For $n=2$, you have a set of objects $\{(A,B); (A,C); (A,D); (A,E); (B,C); ...; (D,E)\}$.
The number of such objects is of course $M \choose n$; in this example, ${5 \choose 2} =10$.
I need to calculate the minimal number of objects from this set that I am required to select, such that in their union each of the $M$ features is represented at least $k$ times ($1 \le k \le M-1)$.
E.g. in the above example ($M=5,n=2$), if I want each feature to be represented at least twice ($k=2$), I need at least $5$ objects, which could be $\{(A,B);(C,D);(A,E);(C,E);(B,D)\}$.
Note that I don't particularly need to know the objects themselves (as there are probably several degenerate solutions): just how many they are.
Supposing that we want to have each feature repeated $k=3$ times, the required number of objects is of course larger ($8$ for $M=5,n=2,k=3$).
Conversely, if we increase the number of features each object can have, the required number of objects decreases (e.g. $4$ for $M=5,n=3,k=2$)

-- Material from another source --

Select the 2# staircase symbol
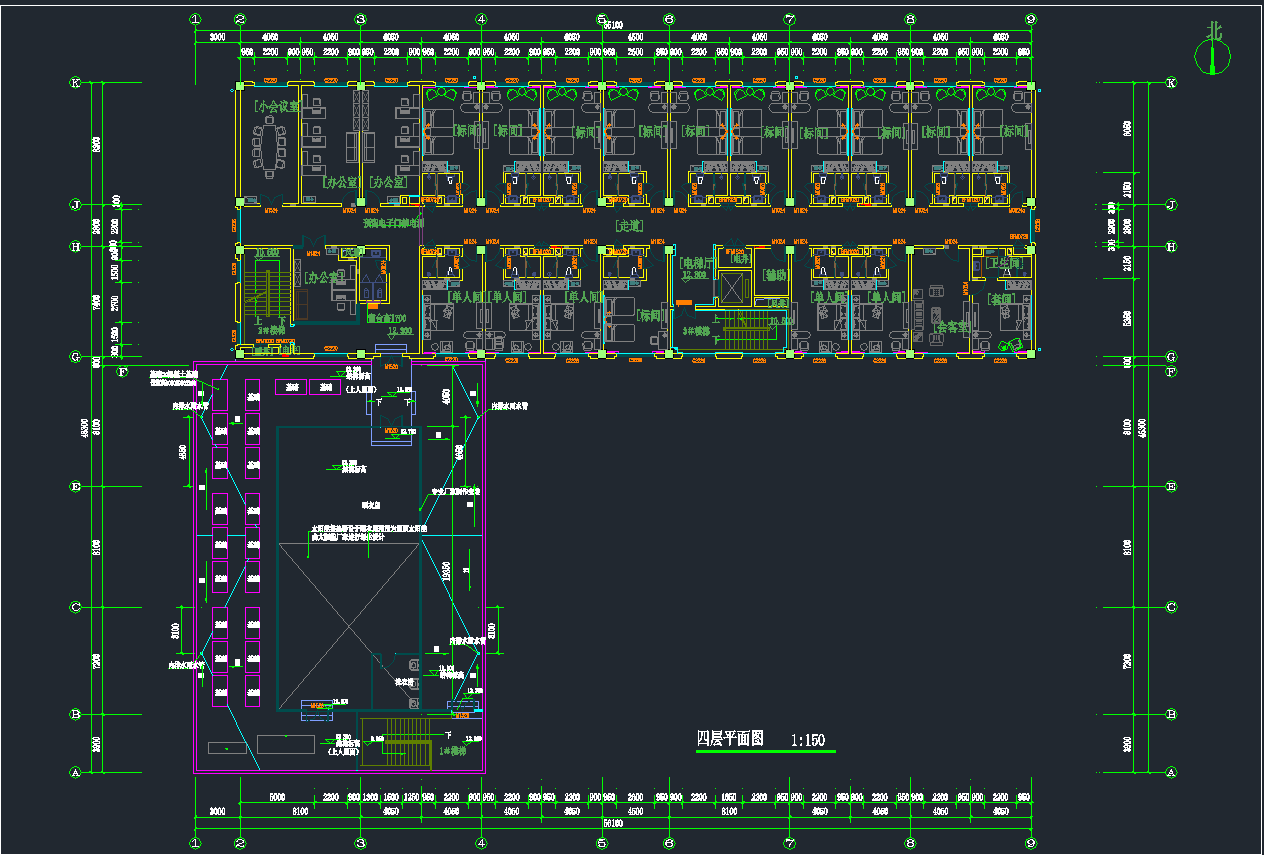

I have tried framing this in a matrix format, to figure out a formula, meaning a function of $M,n,k$ that gives me the desired number, but I can't see it.
Any suggestions?
Thanks
PS
Find below an R script that calculates the number using linear programming
# calculate the minimal number of objects, each containing n features out of a total of M features
# such that in the set of all objects each feature is represented at least k times
M = 5
n = 2
k = 2
# make the sparse matrix of all objects containing n features out of M
# objects are in columns, and are as many as choose(M,n)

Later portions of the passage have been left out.